### Problem to work on:
Copy exactly the lines from the one containing "You are a GUI" through the last line of the records below, both included, and leave out the pictures.

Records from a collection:

▬▬▬▬▬▬▬▬▬▬

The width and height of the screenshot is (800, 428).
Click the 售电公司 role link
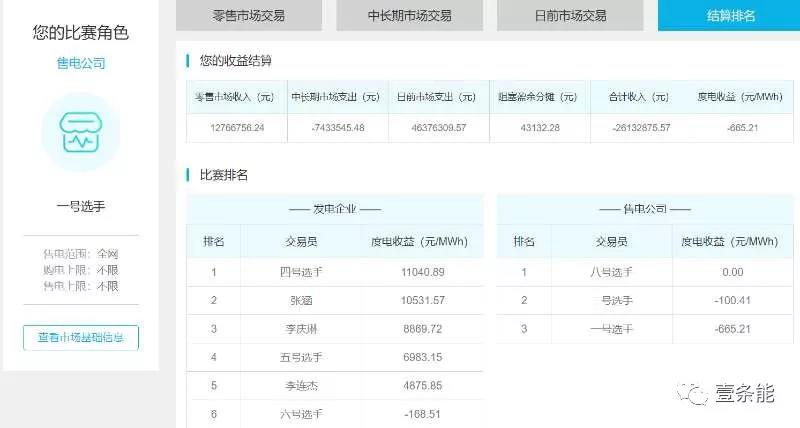click(80, 64)

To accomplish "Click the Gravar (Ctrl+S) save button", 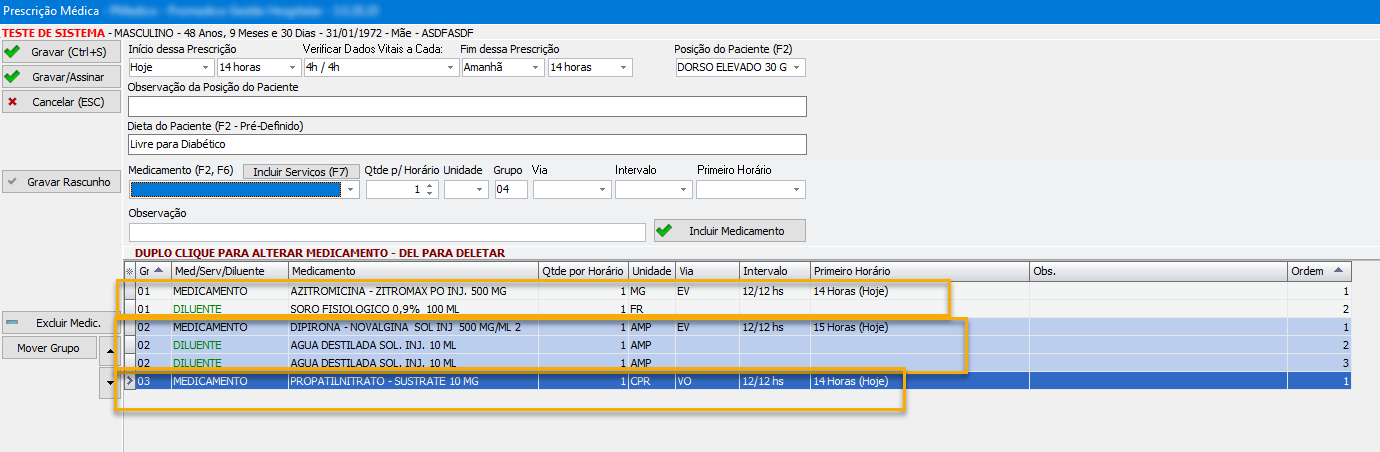I will tap(61, 51).
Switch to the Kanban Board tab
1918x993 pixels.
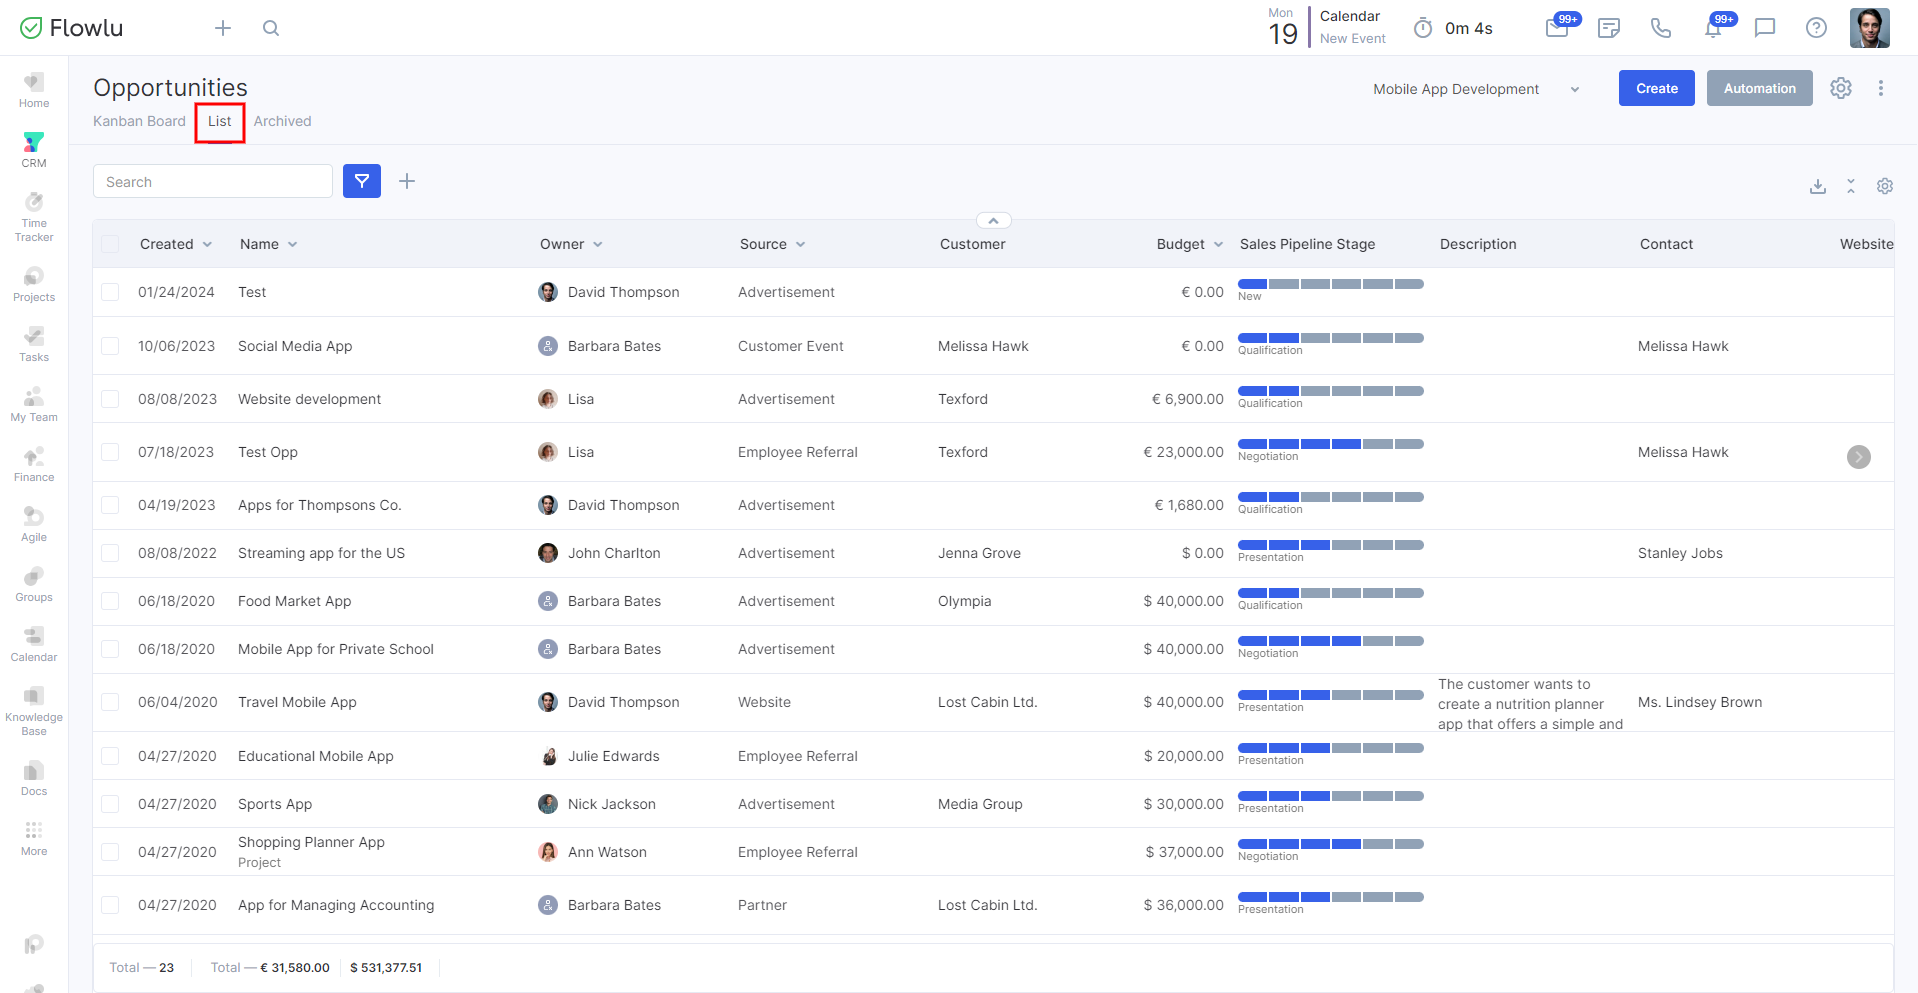click(139, 121)
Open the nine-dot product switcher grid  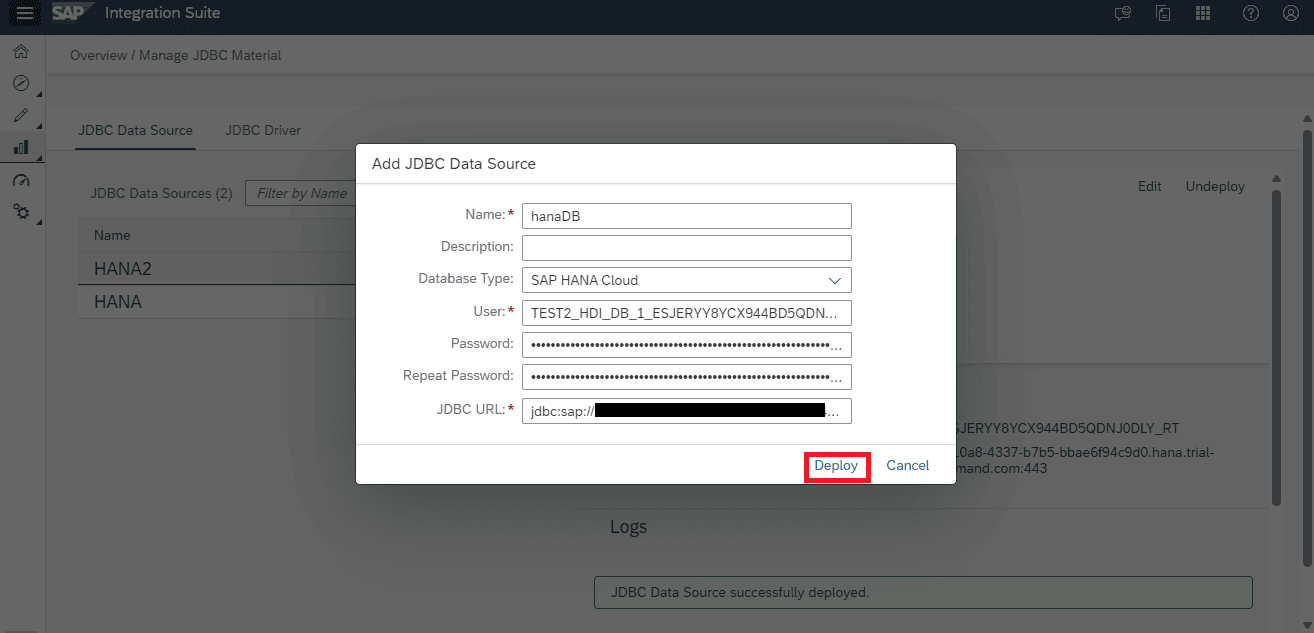coord(1203,13)
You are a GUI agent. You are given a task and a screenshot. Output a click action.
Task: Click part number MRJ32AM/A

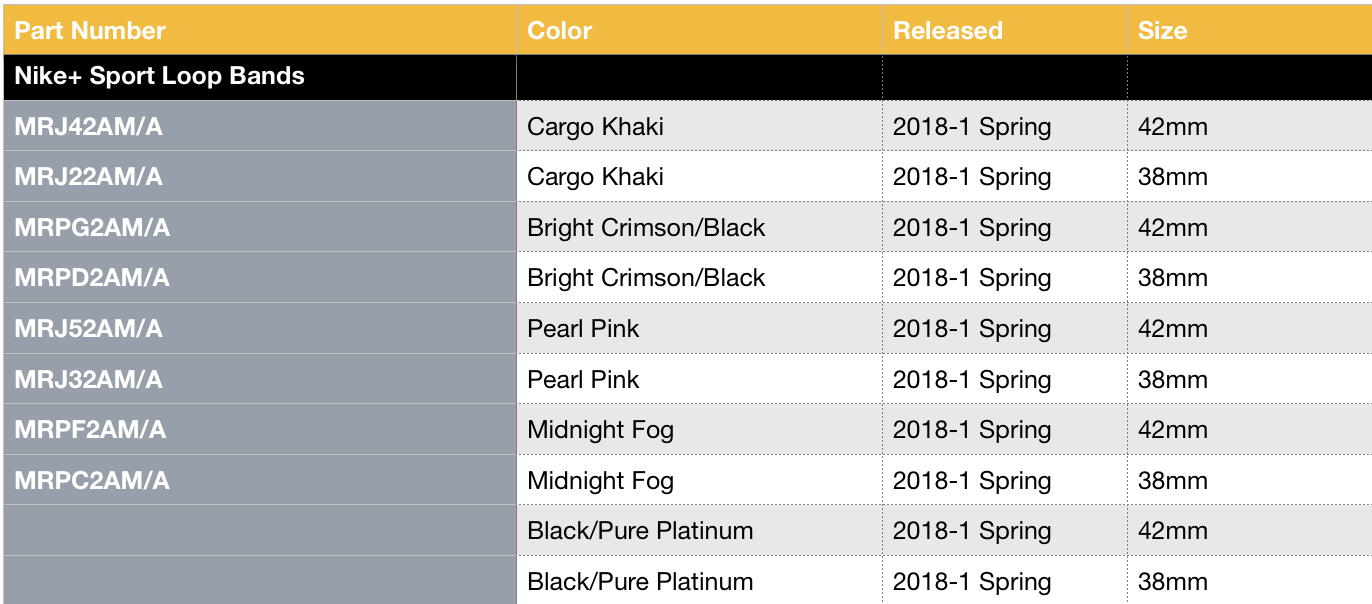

▬▬▬▬▬▬▬▬▬▬

### Response area:
You are a GUI agent. You are given a task and a screenshot. Output a click action.
Task: Click part number MRJ32AM/A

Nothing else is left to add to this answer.